Top of Information supplied

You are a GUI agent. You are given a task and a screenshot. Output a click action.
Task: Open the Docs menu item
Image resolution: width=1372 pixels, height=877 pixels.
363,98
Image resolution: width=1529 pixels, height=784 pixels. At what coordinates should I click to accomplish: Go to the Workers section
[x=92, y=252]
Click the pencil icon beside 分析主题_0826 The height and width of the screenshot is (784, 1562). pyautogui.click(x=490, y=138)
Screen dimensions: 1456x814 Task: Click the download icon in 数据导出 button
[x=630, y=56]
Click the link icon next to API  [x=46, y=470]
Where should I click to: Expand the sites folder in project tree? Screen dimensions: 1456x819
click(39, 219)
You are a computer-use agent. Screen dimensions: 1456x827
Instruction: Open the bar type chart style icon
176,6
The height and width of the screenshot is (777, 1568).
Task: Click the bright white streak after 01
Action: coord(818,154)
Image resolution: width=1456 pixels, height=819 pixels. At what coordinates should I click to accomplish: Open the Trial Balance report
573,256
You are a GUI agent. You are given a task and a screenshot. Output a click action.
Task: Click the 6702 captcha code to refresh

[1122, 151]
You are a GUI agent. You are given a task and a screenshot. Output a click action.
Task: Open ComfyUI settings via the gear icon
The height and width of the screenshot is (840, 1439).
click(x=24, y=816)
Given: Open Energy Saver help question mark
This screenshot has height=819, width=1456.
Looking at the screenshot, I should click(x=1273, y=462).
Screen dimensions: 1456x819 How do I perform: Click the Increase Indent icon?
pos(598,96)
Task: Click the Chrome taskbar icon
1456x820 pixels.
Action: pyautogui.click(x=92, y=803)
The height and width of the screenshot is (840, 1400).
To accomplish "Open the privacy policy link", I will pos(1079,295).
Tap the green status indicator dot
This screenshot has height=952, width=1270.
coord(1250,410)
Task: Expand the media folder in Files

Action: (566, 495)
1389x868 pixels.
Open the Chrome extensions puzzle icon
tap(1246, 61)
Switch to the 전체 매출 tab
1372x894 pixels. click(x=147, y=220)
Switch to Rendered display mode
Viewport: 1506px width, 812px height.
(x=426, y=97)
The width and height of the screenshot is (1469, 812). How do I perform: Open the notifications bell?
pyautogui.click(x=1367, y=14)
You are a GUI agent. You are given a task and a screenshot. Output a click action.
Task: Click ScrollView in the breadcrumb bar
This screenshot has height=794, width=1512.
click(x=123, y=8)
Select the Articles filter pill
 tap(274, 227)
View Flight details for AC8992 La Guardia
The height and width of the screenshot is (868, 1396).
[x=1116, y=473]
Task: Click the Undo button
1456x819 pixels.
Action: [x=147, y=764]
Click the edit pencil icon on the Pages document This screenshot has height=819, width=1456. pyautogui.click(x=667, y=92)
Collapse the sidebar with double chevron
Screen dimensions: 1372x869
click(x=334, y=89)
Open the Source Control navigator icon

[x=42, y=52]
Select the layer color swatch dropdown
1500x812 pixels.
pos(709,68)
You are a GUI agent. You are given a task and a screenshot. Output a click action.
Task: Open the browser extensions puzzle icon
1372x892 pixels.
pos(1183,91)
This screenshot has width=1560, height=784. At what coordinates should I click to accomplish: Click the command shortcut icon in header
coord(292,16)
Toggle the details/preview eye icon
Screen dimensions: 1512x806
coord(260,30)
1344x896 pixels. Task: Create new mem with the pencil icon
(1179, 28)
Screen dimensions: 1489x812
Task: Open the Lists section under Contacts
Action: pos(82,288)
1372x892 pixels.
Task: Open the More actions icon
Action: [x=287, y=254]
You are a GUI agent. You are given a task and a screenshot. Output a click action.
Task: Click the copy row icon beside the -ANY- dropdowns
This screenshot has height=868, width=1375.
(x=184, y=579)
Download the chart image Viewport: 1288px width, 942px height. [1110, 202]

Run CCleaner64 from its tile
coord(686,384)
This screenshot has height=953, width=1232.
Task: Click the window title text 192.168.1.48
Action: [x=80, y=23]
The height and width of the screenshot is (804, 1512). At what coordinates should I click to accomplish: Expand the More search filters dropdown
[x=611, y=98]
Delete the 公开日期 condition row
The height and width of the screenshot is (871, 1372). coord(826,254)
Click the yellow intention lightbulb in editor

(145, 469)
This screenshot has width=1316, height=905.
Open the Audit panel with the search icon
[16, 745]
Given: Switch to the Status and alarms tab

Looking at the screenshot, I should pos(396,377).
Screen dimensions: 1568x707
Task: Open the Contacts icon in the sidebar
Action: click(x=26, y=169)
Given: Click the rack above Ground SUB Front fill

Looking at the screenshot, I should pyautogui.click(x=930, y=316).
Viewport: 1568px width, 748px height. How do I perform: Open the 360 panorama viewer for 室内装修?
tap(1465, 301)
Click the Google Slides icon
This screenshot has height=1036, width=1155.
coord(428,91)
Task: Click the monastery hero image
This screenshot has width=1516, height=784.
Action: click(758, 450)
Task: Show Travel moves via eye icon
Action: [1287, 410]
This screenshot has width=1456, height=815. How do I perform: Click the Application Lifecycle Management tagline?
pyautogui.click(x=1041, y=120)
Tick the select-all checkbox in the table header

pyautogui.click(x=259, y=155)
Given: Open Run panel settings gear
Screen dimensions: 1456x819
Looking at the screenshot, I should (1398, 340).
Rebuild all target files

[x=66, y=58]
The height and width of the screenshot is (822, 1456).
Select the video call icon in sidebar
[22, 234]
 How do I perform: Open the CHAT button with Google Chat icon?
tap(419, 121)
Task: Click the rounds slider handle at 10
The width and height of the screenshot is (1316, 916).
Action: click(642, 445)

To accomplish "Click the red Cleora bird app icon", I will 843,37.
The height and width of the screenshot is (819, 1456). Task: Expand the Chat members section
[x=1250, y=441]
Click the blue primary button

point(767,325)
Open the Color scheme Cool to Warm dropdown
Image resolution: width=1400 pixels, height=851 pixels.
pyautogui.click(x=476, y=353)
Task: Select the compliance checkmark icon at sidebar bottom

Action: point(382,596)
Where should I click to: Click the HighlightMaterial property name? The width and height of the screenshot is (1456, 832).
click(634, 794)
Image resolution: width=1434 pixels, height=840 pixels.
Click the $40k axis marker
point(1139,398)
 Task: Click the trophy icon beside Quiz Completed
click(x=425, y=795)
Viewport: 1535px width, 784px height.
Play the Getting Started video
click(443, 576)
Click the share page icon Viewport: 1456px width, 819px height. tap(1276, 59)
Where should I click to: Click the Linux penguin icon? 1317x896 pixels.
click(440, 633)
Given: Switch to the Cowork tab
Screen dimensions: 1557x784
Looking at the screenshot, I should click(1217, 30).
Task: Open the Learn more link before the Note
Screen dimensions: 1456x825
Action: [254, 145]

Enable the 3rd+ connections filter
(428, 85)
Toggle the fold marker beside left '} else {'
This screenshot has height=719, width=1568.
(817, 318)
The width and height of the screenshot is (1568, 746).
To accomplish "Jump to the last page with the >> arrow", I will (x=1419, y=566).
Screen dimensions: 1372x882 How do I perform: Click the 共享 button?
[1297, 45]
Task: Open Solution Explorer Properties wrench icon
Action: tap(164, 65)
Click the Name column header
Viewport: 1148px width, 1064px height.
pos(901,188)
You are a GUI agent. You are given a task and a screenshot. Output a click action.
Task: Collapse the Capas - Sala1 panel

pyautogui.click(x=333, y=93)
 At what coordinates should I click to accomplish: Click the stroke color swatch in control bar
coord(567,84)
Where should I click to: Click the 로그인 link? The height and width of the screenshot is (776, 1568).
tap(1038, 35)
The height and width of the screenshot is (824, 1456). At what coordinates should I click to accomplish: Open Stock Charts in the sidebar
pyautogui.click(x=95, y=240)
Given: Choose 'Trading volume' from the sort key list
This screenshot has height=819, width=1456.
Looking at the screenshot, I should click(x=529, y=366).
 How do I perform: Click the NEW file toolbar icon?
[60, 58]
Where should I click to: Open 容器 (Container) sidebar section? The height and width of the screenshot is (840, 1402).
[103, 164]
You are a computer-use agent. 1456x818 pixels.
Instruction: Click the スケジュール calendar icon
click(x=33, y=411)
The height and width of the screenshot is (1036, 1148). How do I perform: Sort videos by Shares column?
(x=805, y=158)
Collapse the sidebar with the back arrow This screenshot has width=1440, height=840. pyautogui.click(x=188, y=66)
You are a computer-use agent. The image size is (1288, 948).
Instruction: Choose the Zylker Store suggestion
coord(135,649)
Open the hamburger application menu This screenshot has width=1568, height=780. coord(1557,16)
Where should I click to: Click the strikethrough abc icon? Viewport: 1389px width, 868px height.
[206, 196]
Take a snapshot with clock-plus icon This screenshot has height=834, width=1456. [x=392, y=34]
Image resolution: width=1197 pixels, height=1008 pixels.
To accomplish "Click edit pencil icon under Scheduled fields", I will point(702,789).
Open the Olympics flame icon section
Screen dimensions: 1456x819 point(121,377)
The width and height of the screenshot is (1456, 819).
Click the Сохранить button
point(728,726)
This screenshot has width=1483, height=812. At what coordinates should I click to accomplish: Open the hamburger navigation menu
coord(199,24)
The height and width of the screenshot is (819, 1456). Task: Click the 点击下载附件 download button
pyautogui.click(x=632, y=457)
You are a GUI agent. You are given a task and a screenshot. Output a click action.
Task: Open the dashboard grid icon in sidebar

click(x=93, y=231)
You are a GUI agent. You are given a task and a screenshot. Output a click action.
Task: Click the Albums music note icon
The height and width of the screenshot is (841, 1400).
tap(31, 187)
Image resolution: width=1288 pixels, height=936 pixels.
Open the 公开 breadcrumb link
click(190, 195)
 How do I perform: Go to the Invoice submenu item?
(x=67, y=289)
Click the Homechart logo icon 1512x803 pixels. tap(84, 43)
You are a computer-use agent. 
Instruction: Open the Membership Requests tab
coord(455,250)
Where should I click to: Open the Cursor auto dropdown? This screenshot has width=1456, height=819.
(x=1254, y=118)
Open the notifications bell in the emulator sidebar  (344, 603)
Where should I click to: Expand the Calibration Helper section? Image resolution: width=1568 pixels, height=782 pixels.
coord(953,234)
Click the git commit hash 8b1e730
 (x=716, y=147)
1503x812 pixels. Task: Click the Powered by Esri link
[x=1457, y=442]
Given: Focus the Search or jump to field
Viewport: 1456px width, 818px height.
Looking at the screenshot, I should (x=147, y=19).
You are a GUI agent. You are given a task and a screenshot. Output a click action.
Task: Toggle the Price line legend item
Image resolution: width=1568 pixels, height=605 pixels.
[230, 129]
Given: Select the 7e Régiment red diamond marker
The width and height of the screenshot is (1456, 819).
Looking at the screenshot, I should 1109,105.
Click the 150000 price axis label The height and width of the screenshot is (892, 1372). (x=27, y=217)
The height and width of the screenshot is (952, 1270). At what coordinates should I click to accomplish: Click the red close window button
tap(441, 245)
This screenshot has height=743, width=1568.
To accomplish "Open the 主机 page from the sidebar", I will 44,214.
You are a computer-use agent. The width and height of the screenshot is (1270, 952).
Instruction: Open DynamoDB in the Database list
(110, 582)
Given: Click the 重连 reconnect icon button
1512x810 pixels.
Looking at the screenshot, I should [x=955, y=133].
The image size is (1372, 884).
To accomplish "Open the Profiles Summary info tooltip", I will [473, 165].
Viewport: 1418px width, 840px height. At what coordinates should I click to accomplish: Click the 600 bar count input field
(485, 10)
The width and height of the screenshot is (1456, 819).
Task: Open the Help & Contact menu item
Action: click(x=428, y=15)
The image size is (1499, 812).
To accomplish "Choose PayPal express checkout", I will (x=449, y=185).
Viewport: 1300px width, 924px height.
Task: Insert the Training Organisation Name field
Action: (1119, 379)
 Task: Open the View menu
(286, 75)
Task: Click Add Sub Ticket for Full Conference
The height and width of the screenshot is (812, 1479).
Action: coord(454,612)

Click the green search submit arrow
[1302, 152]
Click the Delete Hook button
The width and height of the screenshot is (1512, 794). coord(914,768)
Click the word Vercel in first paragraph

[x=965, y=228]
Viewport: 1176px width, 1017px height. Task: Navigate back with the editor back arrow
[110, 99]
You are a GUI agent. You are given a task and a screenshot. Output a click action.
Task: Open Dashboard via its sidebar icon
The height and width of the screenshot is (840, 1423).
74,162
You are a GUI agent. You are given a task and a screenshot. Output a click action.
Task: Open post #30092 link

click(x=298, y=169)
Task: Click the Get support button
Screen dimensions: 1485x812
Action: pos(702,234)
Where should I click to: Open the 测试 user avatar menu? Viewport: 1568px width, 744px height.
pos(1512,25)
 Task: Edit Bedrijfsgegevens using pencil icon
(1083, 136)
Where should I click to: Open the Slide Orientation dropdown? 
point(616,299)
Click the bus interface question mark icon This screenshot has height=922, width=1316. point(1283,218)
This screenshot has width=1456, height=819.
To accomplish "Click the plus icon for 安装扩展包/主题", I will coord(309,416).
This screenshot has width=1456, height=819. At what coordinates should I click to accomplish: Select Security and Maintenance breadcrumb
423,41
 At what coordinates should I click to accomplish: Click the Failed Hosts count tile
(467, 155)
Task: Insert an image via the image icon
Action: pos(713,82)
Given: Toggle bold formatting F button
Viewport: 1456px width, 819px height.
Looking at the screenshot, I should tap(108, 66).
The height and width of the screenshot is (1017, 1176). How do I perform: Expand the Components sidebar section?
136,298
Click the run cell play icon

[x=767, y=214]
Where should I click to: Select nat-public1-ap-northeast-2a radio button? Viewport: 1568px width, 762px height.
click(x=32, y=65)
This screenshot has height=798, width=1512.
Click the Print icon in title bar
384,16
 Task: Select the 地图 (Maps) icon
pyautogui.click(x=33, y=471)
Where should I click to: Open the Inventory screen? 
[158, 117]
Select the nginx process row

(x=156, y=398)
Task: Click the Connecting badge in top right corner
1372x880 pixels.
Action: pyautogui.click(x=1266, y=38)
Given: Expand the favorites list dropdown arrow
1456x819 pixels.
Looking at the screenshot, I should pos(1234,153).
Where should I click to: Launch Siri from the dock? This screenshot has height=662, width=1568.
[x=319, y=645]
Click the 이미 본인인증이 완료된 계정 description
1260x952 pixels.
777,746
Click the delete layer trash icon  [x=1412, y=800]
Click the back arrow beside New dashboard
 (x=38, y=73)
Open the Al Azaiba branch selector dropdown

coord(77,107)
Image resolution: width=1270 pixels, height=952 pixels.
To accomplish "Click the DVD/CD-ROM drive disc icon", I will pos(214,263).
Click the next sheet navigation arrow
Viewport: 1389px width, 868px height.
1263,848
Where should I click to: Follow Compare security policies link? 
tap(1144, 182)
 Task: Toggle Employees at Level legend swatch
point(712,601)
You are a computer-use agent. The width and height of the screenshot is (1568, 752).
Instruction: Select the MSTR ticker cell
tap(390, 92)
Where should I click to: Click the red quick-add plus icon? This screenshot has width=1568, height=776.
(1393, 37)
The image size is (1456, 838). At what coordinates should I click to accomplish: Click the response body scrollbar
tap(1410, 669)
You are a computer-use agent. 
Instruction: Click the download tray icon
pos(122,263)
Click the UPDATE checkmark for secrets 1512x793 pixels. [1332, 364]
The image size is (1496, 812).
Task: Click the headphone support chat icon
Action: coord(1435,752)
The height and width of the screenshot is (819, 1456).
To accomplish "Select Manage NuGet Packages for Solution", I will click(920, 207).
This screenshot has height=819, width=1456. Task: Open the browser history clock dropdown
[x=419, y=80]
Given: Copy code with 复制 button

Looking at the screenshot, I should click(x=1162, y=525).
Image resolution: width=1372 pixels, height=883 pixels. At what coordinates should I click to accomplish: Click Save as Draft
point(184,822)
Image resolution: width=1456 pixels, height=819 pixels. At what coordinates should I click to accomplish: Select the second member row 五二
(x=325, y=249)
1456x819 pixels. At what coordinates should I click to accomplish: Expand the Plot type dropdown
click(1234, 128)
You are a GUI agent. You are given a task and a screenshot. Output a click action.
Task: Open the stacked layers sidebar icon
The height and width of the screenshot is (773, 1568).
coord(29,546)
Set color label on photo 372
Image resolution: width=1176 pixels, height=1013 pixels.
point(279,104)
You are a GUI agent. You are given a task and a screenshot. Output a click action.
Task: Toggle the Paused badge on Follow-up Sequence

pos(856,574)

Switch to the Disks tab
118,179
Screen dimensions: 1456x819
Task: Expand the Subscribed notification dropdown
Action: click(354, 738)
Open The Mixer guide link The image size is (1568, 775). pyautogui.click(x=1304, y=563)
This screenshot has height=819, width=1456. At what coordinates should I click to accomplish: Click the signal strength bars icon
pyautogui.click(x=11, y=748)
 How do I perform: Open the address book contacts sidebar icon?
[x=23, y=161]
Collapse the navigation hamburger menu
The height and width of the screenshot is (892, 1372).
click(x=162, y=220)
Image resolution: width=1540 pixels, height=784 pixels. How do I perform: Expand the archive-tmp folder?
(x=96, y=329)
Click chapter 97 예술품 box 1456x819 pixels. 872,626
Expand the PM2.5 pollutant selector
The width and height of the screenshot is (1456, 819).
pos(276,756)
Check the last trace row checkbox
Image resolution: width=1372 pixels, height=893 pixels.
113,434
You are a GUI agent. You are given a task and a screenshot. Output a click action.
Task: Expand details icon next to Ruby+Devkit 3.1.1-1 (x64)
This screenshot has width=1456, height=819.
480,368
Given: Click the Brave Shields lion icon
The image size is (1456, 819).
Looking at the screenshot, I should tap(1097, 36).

Bottom of Information supplied

▶ Work request
Note how many lines in the data above have the string "question" in them, and give that number by itself.

▶ Final answer
2